AUFGABE → Schreib aus dem Beitrag über die Mini-Opposition im Bundestag einen Abschnitt wortgetreu ab. Beginne bei den Worten „Die Linken und“ und hör nach „Bundeskanzlerin und CDU-Vorsitzende.“ auf.

QUELLE →
◇ ◇ ◇ ◇ ◇ ◇ ◇
Donnerstag, 18. April 2024

Archiv

Bundestag
Wie die Mini-Opposition um Gehör ringt

Die Linken und die Grünen bilden in dieser Legislaturperiode eine Mini-Opposition. Damit sie in dieser Zeit nicht nur zum Zuschauen verdonnert sind, haben sie gemeinsam einen Gesetzentwurf und einen Antrag zur Änderung der Geschäftsordnung eingebracht. Morgen berät der Bundestag darüber.

Von Stefan Maas | 12.02.2014
    "Eine Große Koalition ist eine Koalition für große Aufgaben."
    Angela Merkel. Bundeskanzlerin und CDU-Vorsitzende.
    "Eine Große Koalition ist in der Tendenz eine Zeit einer schwachen zumindest innerparlamentarischen Opposition."
    Sebastian Roßner. Wissenschaftlicher Mitarbeiter an der Heinrich Heine-Universität Düsseldorf.
◇ ◇ ◇ ◇ ◇ ◇ ◇
VORLIEGENDE ZEILEN →
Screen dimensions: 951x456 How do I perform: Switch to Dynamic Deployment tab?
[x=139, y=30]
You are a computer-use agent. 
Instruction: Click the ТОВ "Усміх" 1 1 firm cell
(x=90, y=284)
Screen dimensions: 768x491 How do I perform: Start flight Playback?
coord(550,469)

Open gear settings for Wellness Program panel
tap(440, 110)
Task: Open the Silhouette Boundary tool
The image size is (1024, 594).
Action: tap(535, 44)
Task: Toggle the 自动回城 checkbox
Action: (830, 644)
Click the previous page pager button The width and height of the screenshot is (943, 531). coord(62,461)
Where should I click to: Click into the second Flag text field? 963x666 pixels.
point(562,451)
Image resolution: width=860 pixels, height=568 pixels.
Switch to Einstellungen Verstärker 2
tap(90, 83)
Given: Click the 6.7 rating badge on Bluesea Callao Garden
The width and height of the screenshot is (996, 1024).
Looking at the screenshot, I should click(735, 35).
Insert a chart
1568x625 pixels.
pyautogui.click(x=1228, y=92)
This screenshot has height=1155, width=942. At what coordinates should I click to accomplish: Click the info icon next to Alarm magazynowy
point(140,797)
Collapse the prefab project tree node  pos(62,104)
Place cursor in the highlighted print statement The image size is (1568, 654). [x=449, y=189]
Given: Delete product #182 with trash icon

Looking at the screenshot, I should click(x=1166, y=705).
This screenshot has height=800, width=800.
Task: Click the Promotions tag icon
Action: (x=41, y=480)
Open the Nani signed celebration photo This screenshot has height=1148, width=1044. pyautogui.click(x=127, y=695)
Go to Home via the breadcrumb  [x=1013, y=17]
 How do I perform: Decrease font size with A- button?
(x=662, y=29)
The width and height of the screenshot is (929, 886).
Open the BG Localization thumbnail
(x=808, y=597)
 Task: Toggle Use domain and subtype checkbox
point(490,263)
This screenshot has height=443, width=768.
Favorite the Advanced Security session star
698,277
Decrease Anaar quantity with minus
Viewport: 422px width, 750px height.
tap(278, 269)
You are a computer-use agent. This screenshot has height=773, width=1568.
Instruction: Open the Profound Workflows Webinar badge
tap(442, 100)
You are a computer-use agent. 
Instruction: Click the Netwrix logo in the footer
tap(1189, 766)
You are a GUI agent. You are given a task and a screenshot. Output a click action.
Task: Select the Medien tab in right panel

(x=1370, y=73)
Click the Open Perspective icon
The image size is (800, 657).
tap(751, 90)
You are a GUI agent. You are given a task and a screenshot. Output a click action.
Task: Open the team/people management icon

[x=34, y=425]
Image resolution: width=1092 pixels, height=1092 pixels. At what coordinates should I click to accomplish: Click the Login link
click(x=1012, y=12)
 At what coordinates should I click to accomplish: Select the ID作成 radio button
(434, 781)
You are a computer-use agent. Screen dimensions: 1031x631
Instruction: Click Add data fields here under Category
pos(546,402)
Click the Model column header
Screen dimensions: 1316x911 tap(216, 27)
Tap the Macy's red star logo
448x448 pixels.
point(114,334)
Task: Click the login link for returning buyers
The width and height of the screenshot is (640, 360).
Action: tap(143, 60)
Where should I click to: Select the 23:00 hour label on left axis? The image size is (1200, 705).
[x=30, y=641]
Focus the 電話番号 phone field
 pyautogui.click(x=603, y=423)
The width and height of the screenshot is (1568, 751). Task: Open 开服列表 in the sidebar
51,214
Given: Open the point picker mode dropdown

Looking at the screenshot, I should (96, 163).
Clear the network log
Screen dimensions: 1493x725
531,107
◇ ◇ ◇ ◇ ◇ ◇ ◇
LÖSUNG →
Die Linken und die Grünen bilden in dieser Legislaturperiode eine Mini-Opposition. Damit sie in dieser Zeit nicht nur zum Zuschauen verdonnert sind, haben sie gemeinsam einen Gesetzentwurf und einen Antrag zur Änderung der Geschäftsordnung eingebracht. Morgen berät der Bundestag darüber.

Von Stefan Maas | 12.02.2014
    "Eine Große Koalition ist eine Koalition für große Aufgaben."
    Angela Merkel. Bundeskanzlerin und CDU-Vorsitzende.